[What this exercise asks]
1) From the post on the copyright jurisdiction ruling, extract the passage starting with "Mr Pinckney, who" and going on through "the French courts.".
2) Summarize the post on the copyright jurisdiction ruling in two sentences.

ECJ Rules on Jurisdiction for Copyright Infringement
Yesterday, the Court of Justice of the European Union delivered its judgment in Pinckney v. KDG Mediatech (Case C-170/12).
Mr Pinckney, who lives in Toulouse (France), claims to be the author, composer and performer of 12 songs recorded by the group Aubrey Small on a vinyl record. When he discovered that those songs had been reproduced without his authority on a compact disc pressed in Austria by Mediatech, then marketed by United Kingdom companies Crusoe or Elegy through various internet sites accessible from his residence in Toulouse, Mr Pinckney brought an action against Mediatech before a French court seeking compensation for damage sustained on account of the infringement of his copyrights. Mediatech challenged the jurisdiction of the French courts.

[Dataset excerpt]
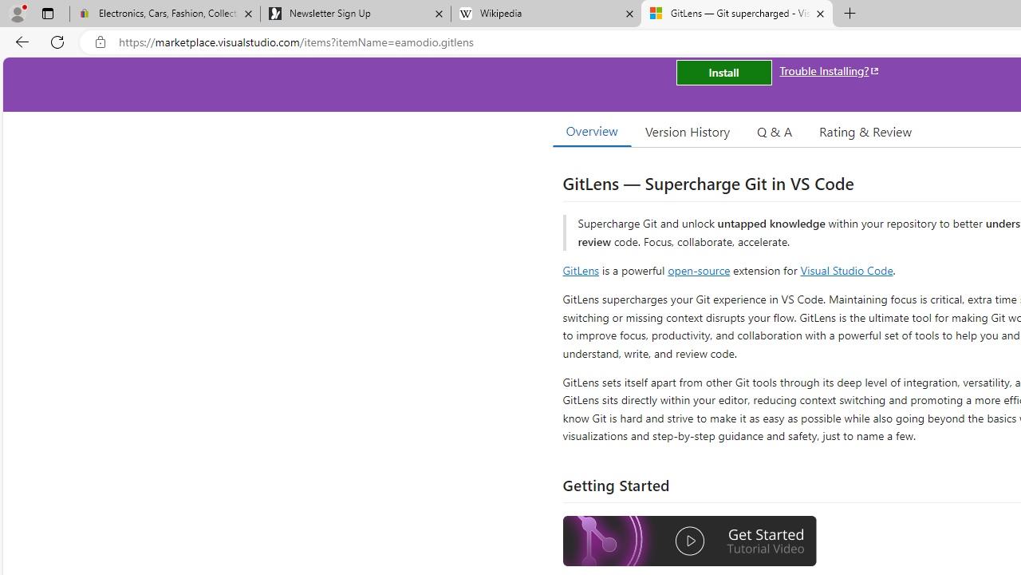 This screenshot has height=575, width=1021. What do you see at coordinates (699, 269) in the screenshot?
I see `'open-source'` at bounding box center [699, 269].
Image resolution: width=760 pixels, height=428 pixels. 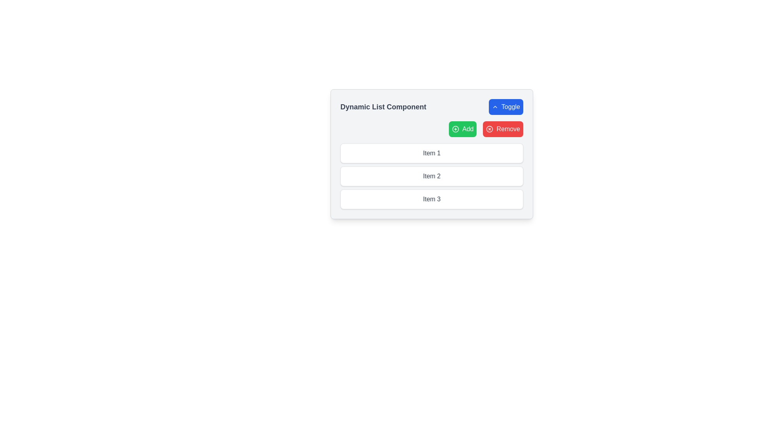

[Response list]
1)
Mr Pinckney, who lives in Toulouse (France), claims to be the author, composer and performer of 12 songs recorded by the group Aubrey Small on a vinyl record. When he discovered that those songs had been reproduced without his authority on a compact disc pressed in Austria by Mediatech, then marketed by United Kingdom companies Crusoe or Elegy through various internet sites accessible from his residence in Toulouse, Mr Pinckney brought an action against Mediatech before a French court seeking compensation for damage sustained on account of the infringement of his copyrights. Mediatech challenged the jurisdiction of the French courts.

2) The Court of Justice of the European Union delivered its judgment in Pinckney v. KDG Mediatech (Case C-170/12). Mr Pinckney, who lives in Toulouse and claims to be the author, composer and performer of 12 songs, sued Mediatech before a French court for copyright infringement after the songs were reproduced without his authority on a compact disc pressed in Austria and sold through websites accessible from Toulouse, and Mediatech challenged the French courts' jurisdiction.